No one can say what a Commedia dell’Arte show really looked like in the renaissance. Neither do we know about the relations between the actors and the rest of the population or what is myth and what is true in all that is said and written today. What we do have to refer to is lots of scenario, lazzi, canovacci, descriptions from old letters and diaries, contracts, administrative papers, actor’s notes and their zimbaldoni, books on acting, preserved masks and most of all a rich material in paintings, etchings, sketches, even sculptures.
It is funny to hear how many people today claim to know what is real Commedia dell’Arte and what is not. Especially since most of us in theatre despise the idea of “museum theatre”. Here are a lot of dogmatic bearings and lots of them are in conflict.
There are also plenty of myths of what Commedia dell’Arte is. Everything from that it takes at least three generations to make an actor to the idea of Commedia dell’Arte as some sort of exceptionally infantile form of children’s theatre.

[Information supplied]:

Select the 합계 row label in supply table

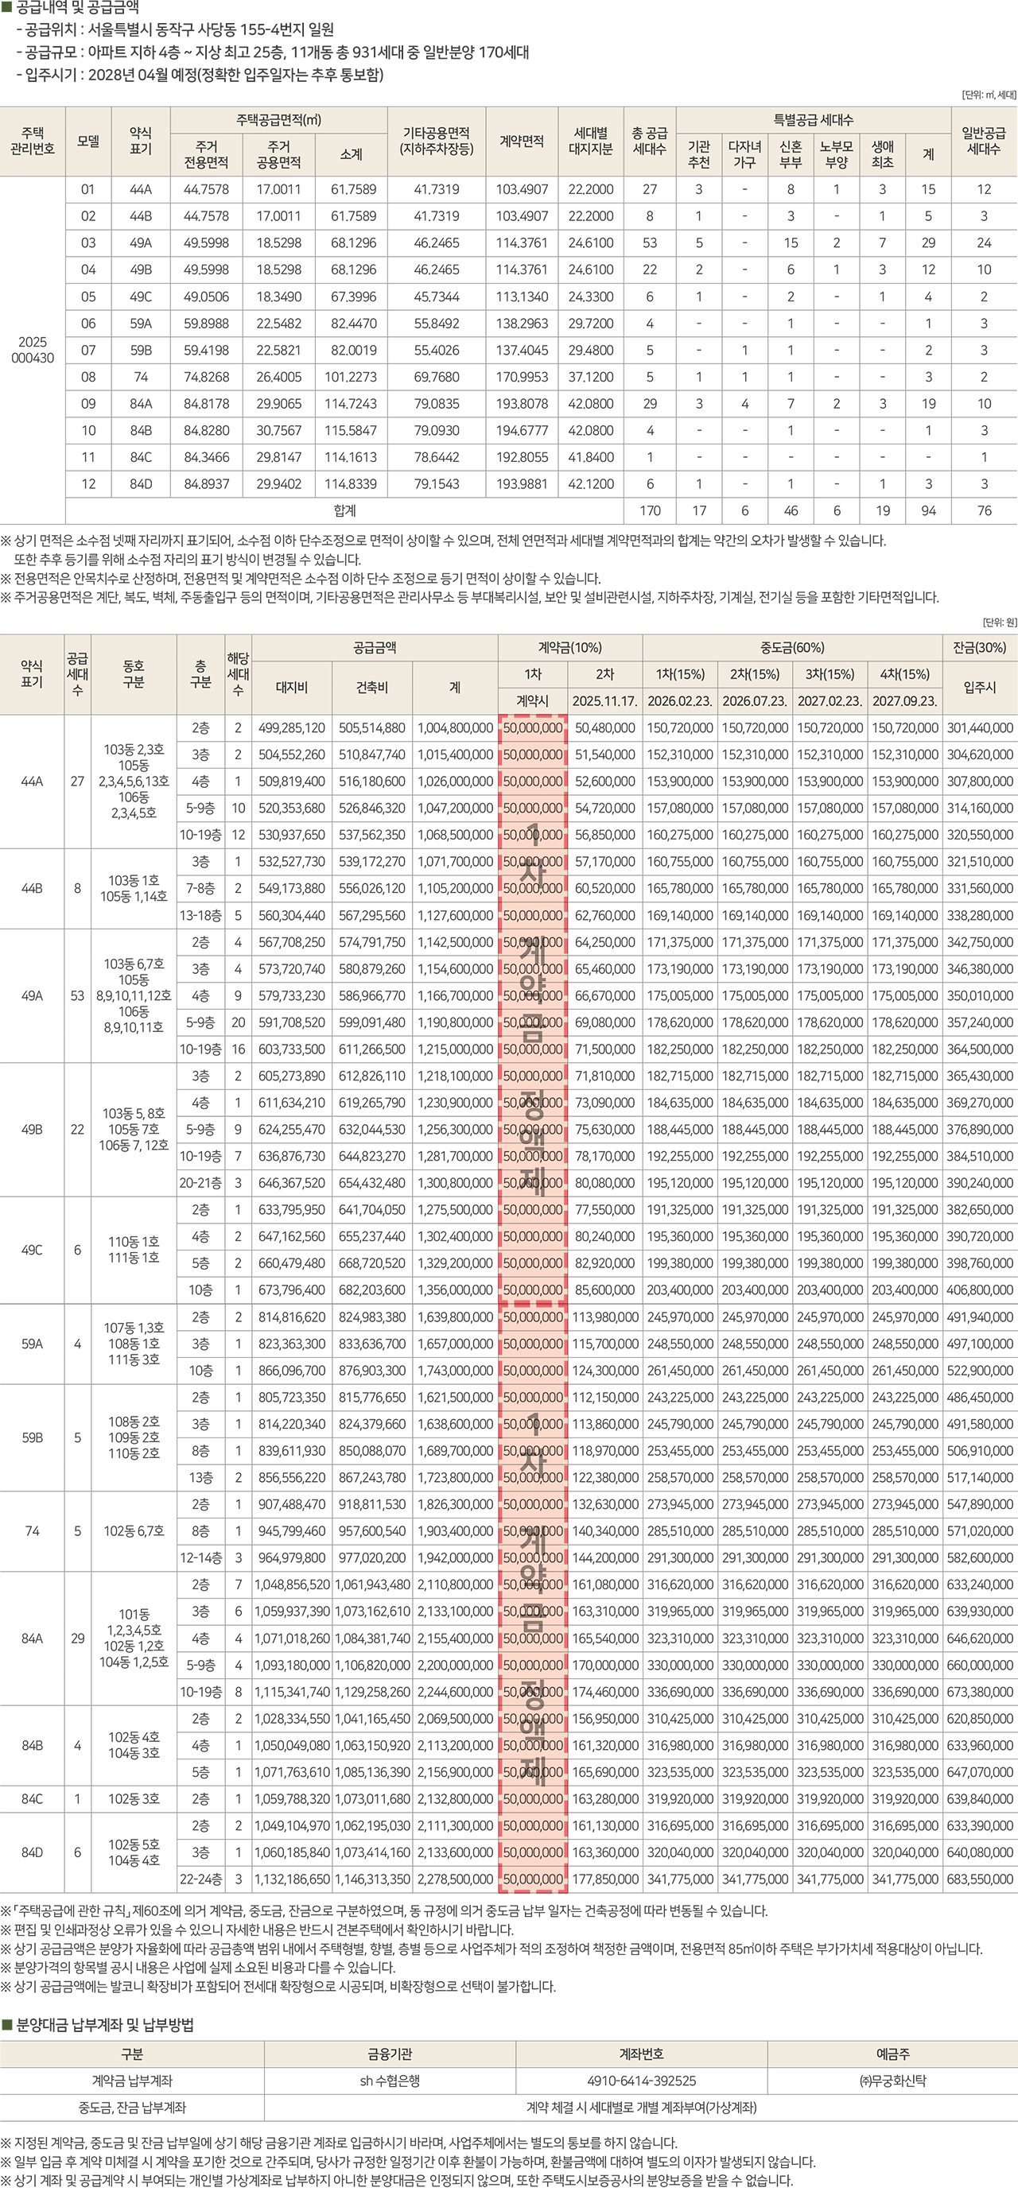[x=345, y=511]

[Task 1]: Summarize the Commedia dell'Arte passage above in two sentences.
[Task 2]:
Answer these questions using the Commedia dell'Arte passage above.
(a) What source material does the passage say we have "most of all"?
(b) What idea do most people in theatre despise, according to the passage?
(c) According to one myth, how long does it take to make an actor?

[Full answer 1]: No one can say what a Commedia dell'Arte show really looked like in the Renaissance, though scenarios, letters, contracts, actors' notes, preserved masks and many artworks survive for reference. Many people today nonetheless claim to know what is real Commedia dell'Arte, offering conflicting dogmatic views, and myths about the form range from the claim that an actor takes three generations to make to the idea that it is an infantile children's theatre.

[Full answer 2]:
(a) A rich material in paintings, etchings, sketches, and even sculptures.
(b) The idea of "museum theatre."
(c) At least three generations.